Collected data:
────────────────

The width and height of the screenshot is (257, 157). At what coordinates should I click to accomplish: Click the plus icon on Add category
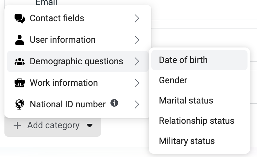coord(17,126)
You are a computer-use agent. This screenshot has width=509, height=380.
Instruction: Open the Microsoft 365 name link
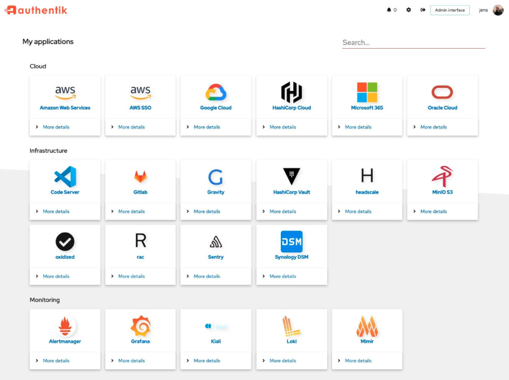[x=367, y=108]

────────────────

(TASK OBJECTIVE):
Without the pictures, write out every entry precisely as it appears.

(SOLUTION):
The width and height of the screenshot is (257, 157). At what coordinates should I click to accomplish: Click the plus icon on Add category
coord(17,126)
You are a computer-use agent. This screenshot has width=509, height=380.
Instruction: Open the Microsoft 365 name link
[x=367, y=108]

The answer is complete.